> WHAT TO DO:
Put into a numbered list the lines of the records from the line with "How do I perform: Open" up to and including the line with "coord(794,903)", without blank lines. Leave the pictures out of your answer.

> TASK DATA:
★ ★ ★

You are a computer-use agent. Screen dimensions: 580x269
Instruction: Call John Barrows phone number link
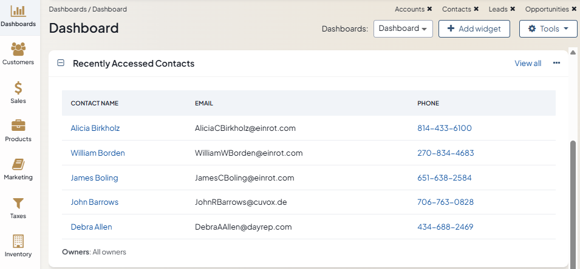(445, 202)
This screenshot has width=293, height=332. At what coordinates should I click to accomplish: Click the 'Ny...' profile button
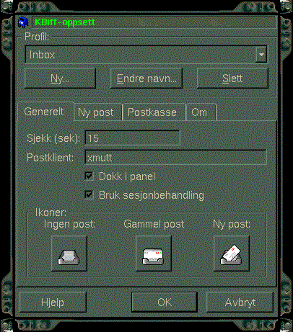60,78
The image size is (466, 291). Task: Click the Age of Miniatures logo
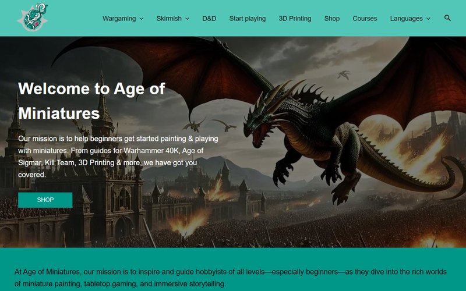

★ ★ ★

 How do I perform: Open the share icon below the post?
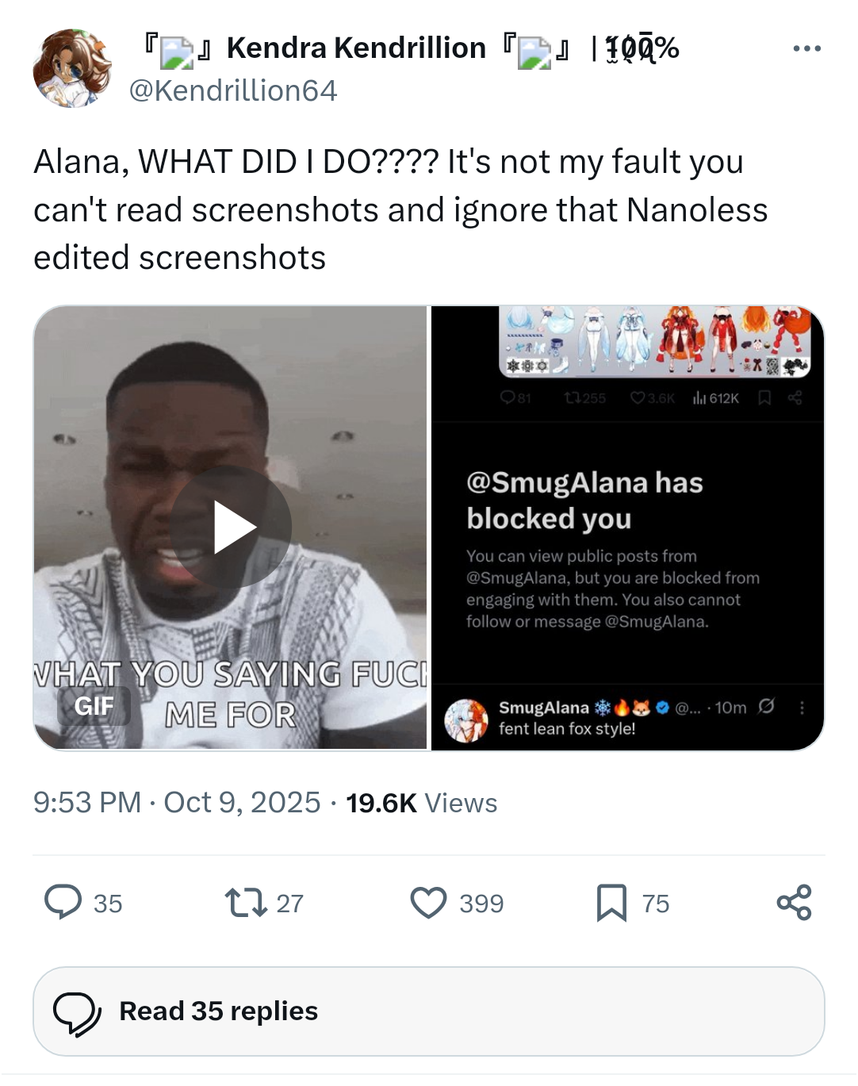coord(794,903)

★ ★ ★

> THE RESPONSE:
1.  How do I perform: Open the share icon below the post?
2. coord(794,903)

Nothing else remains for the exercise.